JANUARY 2018 | Anniversaries, Birthdays and Celebrations: Looking Back to Lobo, Estevez, Granados, Albeniz and Mignone

By RAY PICOT

To refresh the New Year in this edition I have selected a handful of CD releases, some new, that mark some special celebrations and events in our musical calendar over the last 14 months.

Though the best music is supposed to stand alone, free of outside influence, the setting can undoubtably enhance the experience. That was the case when the Spanish early music ensemble, La Grande Chapelle, performed during our 2017 Echoes Festival, amongst a sea of wonderful paintings at The Wallace Collection in November. A mixed voice choir of 7, under the direction of Albert Recasens, offered an exquisite rendition of Alfonso Lobo’s Missa ‘Beat Dei genitrix’ interspersed by motets, as music from the time of El Greco, and specifically the 400th anniversary of the composer. It has taken time for Lobo’s music to be fully appreciated, but there now seems to be acceptance that along with the better-known Tomás Luis de Victoria, Lobo brought about a true flowering of Spanish music that has sounded down the years. The programme reflected on the aesthetic affinities between Lobo and El Greco and there is certainly an austerity which marks him out from his contemporaries. There are some fine recordings of Lobo’s polyphonic masterpieces, but this mass was perfectly handled in the hands of these musicians. I feel bound to recommend without reservation the recording they made for their own Lauda Music (LAU013) coupled with the very fine Missa ‘Prudentes Virgines’, and interspersed with motets on which the music was based, by Lobo's teacher Francisco Guerrero. Released in 2013 this fine recording has garnered many awards reflecting the quality of music and performance, using the most up-to-date editions.

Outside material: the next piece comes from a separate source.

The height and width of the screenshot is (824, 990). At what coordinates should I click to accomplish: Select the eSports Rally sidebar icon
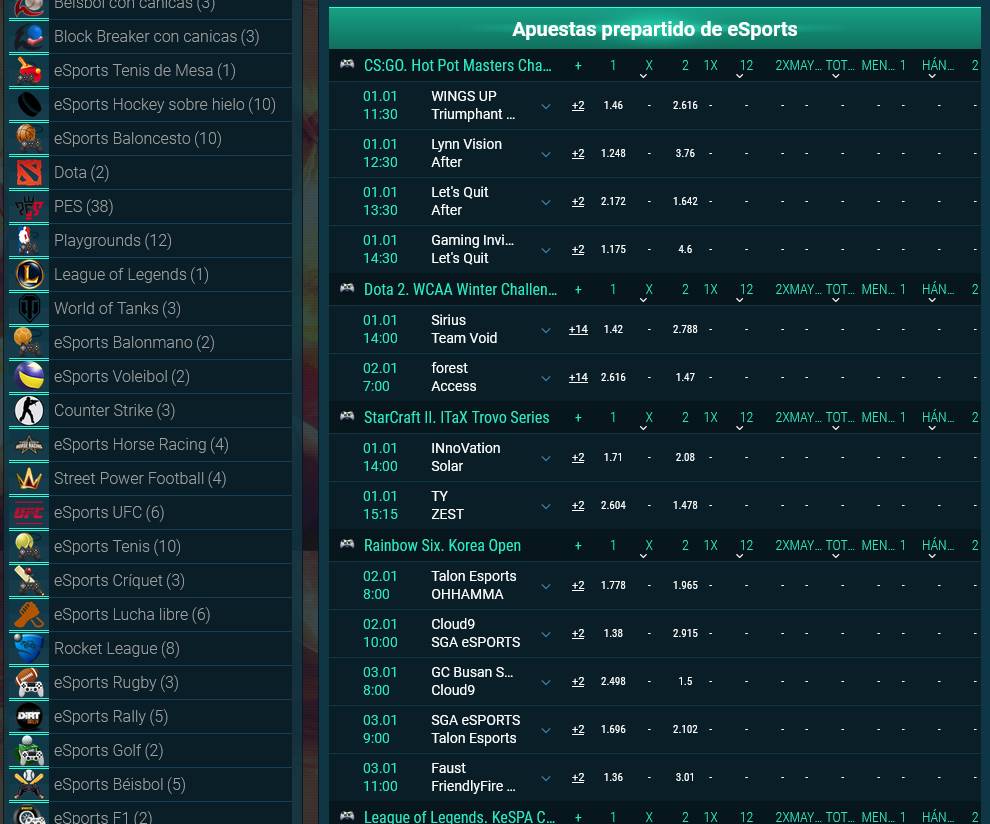click(x=29, y=716)
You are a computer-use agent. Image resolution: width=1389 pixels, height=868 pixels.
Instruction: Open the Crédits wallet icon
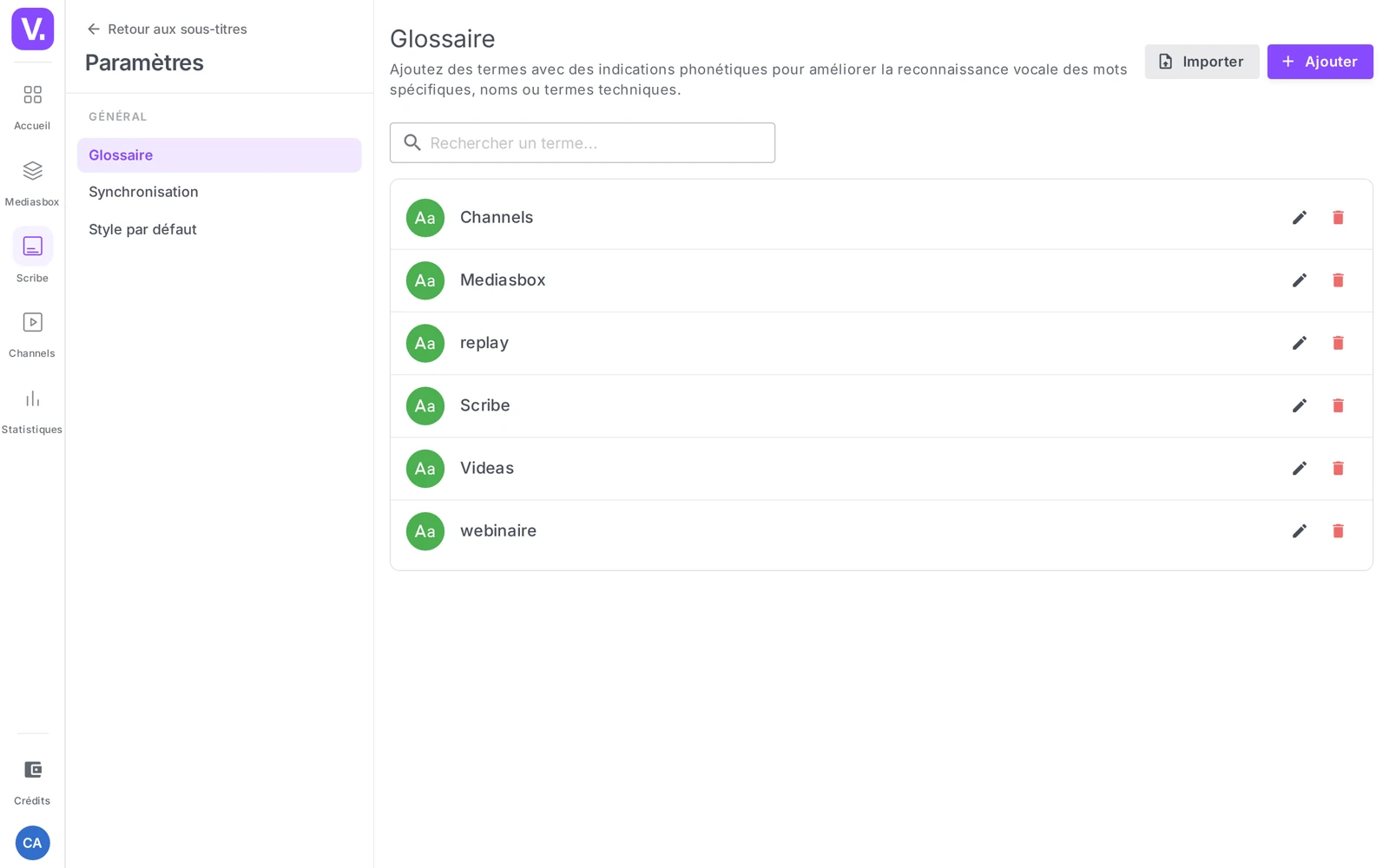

Another interesting programme was played last October by Clara Rodríguez, where she explored the music of the Caribbean, two months later she has just released her latest recording, Americas Without Frontiers (Nimbus Alliance NI6346) which takes us around the area explored in the concert and beyond. Whilst I’ve only had the CD a very short time, its impact is immediate and positive, though treading in some familiar areas from this pianist’s discography, the album is an altogether new experience. Rather imaginatively Clara Rodríguez bookends the album with some idiomatic arrangements which incorporate subtle percussion. These also pop up in places across the programme, though they never jar, but rather point up the unique interface in South American and Caribbean art music and more popular styles. Listening to Nazareth firstly on solo piano and then with the percussion is inspired, and you wonder why this is not done more often. Whilst there are some names of composers who will be unfamiliar, the choice of music is perfect, as one dance rhythm slips into another. There are also extra-musical concepts behind the album, which are interesting and shows how well connected Ms Rodríguez is with the world in which this music was created. A very important connection is made in this album to the 2016 centenary of the Venezuelan, Antonio Estévez, with the wonderfully idiomatic 17 Pieces infantiles, which resulted in the composer being given the National Music Award in 1957. These are fascinating short pieces which sound beguilingly simple in Clara Rodriquez' hands, which I am sure they are not! The individual pieces exhibit many mood changes, breathing a distinctive indigenous air, but always tuneful and interesting. They are played with affection and consummate virtuosity and represent some of the composer’s best work for the piano, and it is surprising they are not better known. Another highlight for me was the selection of 5 Studies by Ariel Ramírez, which, like his wonderful Alfonsina y el mar, effortlessly conjure the area of Río de la Plata. Across the album, familiar pieces breathe a new air in transformed surroundings and with such dedicated performances. In short this is a disc to enjoy and savour by afficionados and newcomers to a fascinating repertoire, of which Clara Rodríguez is an undisputed champion.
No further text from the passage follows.